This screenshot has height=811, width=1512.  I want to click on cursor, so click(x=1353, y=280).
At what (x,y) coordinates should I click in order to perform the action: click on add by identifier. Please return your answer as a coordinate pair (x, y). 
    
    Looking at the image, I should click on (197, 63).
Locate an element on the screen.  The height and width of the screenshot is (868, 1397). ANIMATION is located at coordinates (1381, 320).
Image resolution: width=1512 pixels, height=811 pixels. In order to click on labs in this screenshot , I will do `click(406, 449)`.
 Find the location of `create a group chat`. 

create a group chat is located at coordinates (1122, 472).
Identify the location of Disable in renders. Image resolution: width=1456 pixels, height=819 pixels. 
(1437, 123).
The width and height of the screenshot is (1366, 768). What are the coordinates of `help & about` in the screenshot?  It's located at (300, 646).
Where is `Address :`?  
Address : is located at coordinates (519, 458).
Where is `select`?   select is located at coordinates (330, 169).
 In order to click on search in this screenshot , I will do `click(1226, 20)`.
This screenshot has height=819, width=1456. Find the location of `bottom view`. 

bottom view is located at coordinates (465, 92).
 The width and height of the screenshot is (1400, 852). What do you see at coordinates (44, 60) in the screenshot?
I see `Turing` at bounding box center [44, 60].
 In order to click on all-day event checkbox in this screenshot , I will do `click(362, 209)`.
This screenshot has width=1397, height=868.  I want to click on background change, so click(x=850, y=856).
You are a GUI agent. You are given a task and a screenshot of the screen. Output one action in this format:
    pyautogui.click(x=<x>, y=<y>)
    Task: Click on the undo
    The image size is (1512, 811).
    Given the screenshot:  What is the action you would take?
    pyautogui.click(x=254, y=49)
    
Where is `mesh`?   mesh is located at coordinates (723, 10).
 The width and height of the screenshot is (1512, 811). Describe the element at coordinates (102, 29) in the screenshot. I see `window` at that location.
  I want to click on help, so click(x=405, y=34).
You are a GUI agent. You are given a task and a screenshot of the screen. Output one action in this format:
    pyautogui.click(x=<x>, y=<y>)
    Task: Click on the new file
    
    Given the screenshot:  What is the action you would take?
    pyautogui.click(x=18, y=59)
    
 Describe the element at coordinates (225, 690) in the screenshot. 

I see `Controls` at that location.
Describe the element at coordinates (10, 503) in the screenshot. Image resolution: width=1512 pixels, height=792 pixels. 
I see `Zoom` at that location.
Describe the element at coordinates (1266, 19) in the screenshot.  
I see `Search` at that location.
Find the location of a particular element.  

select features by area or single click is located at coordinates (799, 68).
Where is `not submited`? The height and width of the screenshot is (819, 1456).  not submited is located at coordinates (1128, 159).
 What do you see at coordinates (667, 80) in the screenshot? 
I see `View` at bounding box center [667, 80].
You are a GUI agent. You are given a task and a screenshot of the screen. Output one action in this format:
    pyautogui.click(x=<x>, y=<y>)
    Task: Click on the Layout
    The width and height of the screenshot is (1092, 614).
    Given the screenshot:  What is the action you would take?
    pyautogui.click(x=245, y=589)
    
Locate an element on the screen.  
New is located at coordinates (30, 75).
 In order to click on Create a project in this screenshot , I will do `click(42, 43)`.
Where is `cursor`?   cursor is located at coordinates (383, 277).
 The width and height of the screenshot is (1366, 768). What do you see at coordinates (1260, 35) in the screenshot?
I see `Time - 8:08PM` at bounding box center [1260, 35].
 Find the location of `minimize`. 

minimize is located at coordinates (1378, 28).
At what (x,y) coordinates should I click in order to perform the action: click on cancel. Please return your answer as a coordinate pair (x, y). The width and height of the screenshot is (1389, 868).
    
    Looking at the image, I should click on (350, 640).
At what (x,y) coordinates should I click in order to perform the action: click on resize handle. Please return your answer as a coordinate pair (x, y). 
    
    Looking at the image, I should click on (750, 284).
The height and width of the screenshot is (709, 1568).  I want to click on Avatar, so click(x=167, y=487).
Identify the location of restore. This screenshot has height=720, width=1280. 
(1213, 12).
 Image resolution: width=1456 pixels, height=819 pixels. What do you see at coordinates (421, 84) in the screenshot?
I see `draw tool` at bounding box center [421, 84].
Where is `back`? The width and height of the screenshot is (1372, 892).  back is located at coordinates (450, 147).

* * * * * * *

AIM OF THE TASK
Please express everything from the line containing "Describe the element at coordinates (1266, 19)" down to the line containing "coordinates (1128, 159)." as a two-column CSV with the columns input and output. Give one row per item, with the item's text under input and its answer under output, each in a single quoted field with line breaks turned into spaces.

SOLUTION TO THIS EXERCISE
input,output
"Describe the element at coordinates (1266, 19) in the screenshot.","I see `Search` at that location."
"Find the location of a particular element.","select features by area or single click is located at coordinates (799, 68)."
"Where is `not submited`? The height and width of the screenshot is (819, 1456).","not submited is located at coordinates (1128, 159)."